Your instructions: Because the pictures are not wanted, give back only the exact text of every entry below.

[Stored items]
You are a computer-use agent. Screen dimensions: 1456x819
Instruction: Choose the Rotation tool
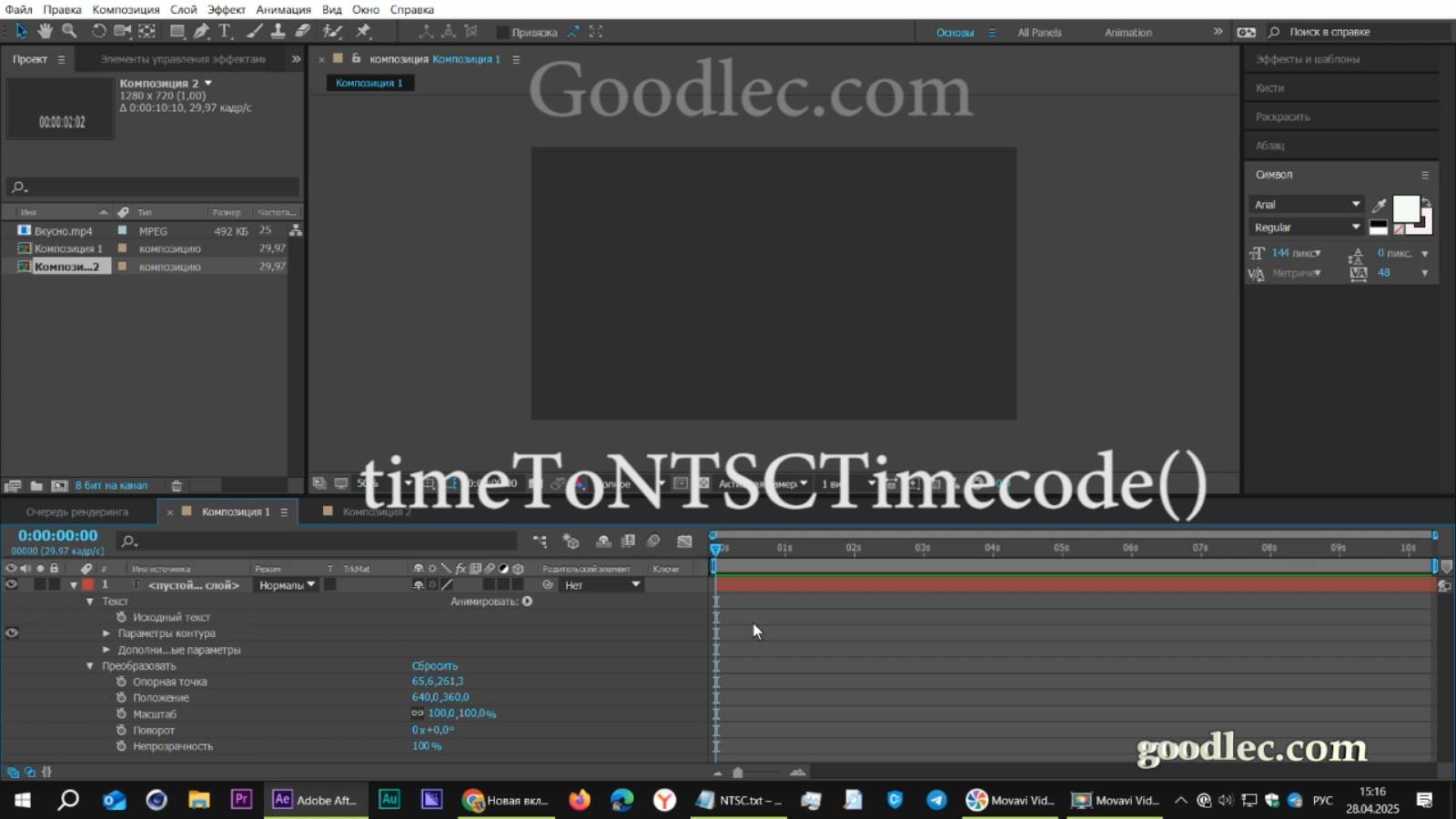tap(99, 31)
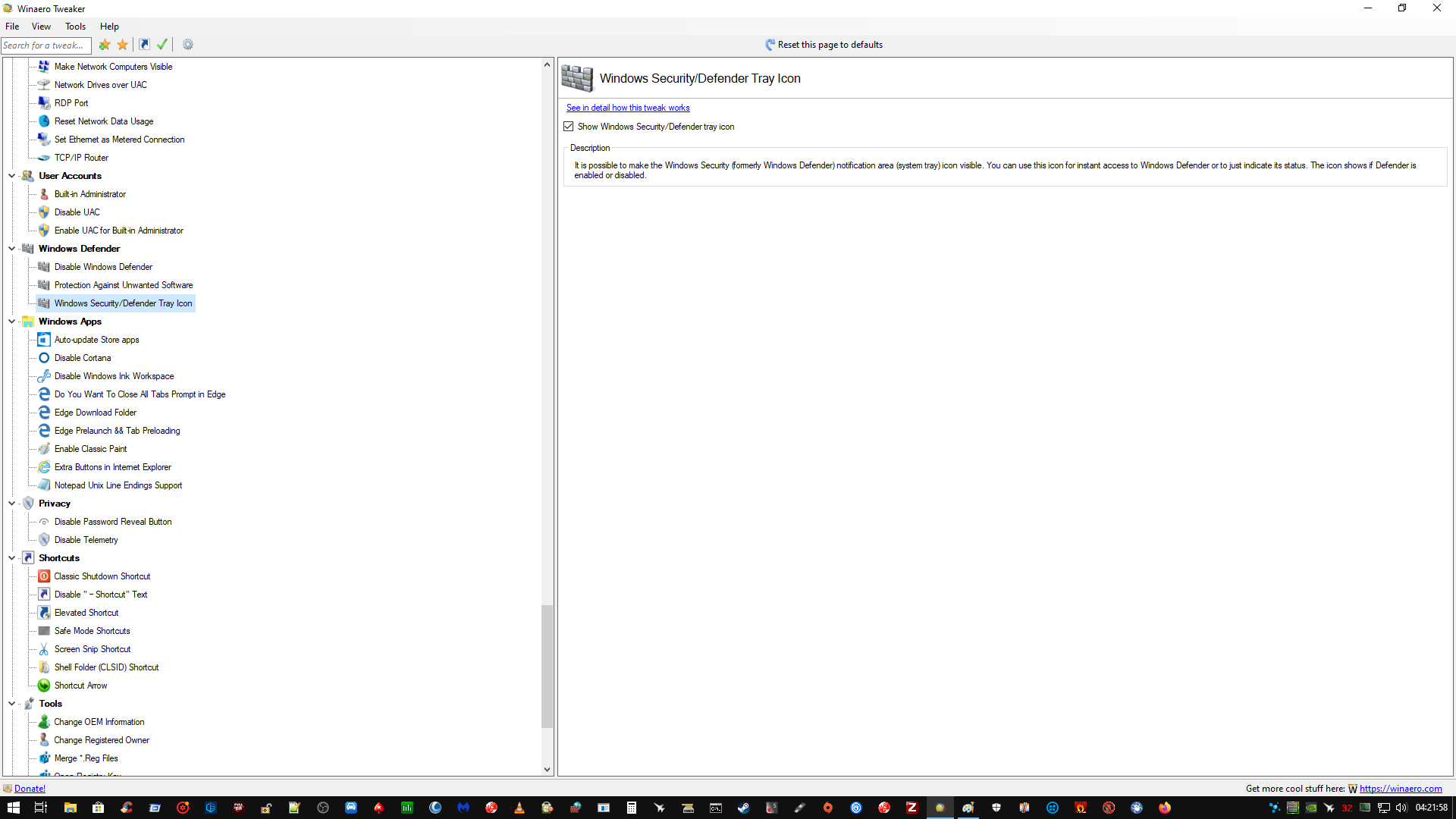Click the Donate! link

(x=30, y=789)
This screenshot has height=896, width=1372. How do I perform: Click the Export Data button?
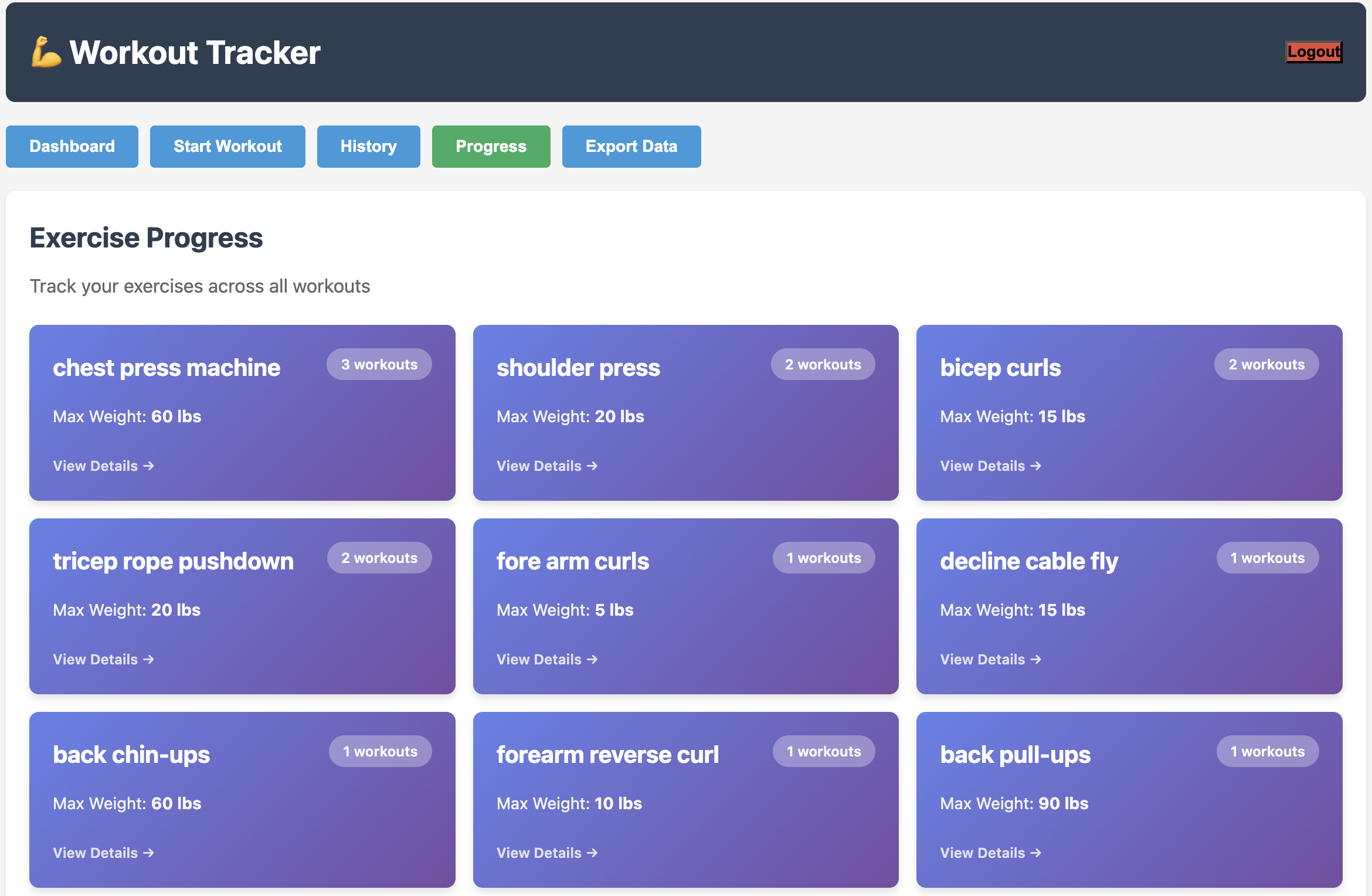tap(631, 146)
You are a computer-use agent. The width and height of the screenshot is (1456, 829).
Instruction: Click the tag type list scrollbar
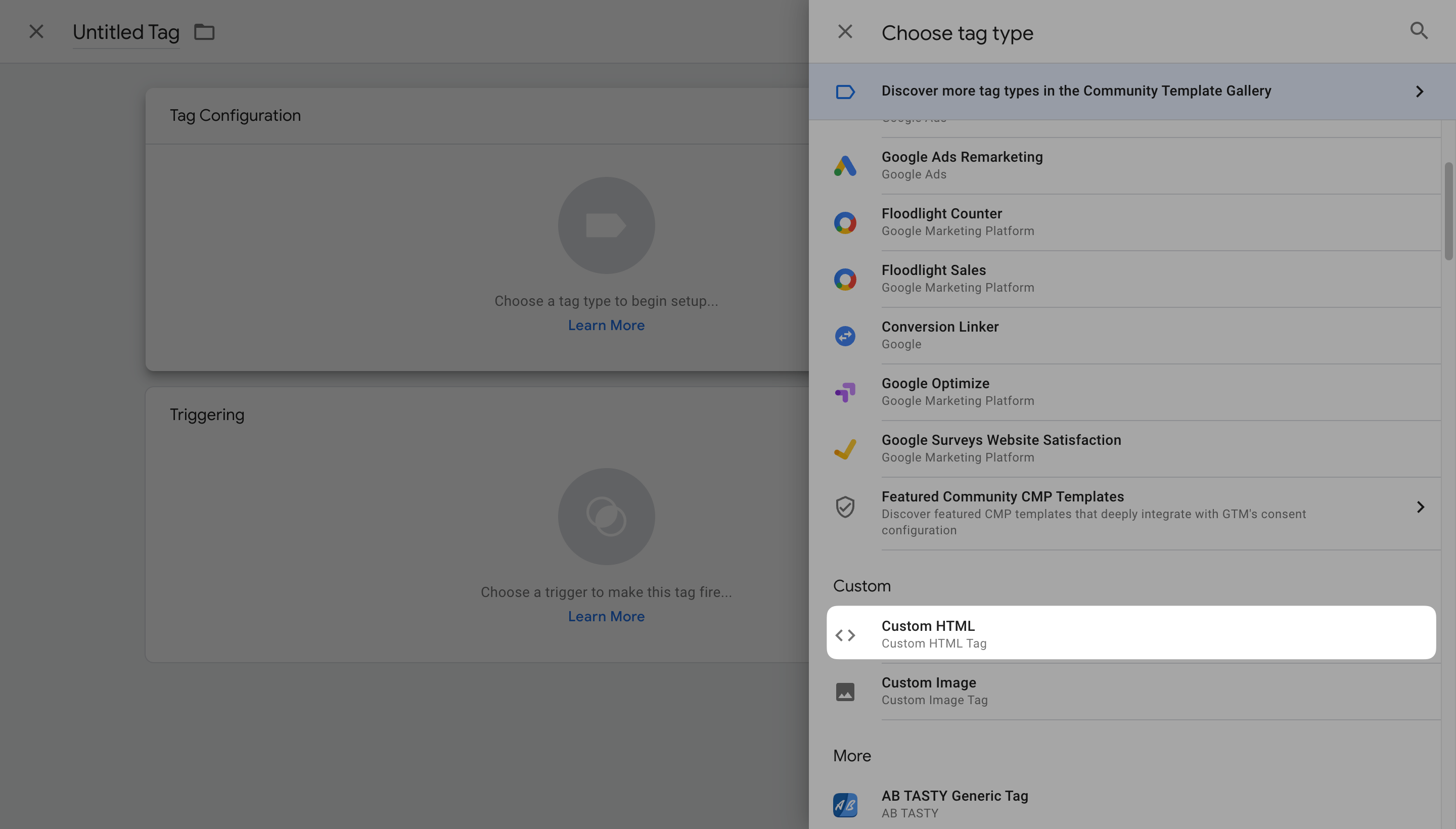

Task output:
You are a computer-use agent. Screen dimensions: 1456x819
Instruction: Choose the Rotation tool
tap(99, 31)
Click the Donate! link

(x=30, y=789)
This screenshot has height=896, width=1372. How do I perform: Click the Export Data button?
tap(631, 146)
You are a computer-use agent. The width and height of the screenshot is (1456, 829).
Instruction: Click the tag type list scrollbar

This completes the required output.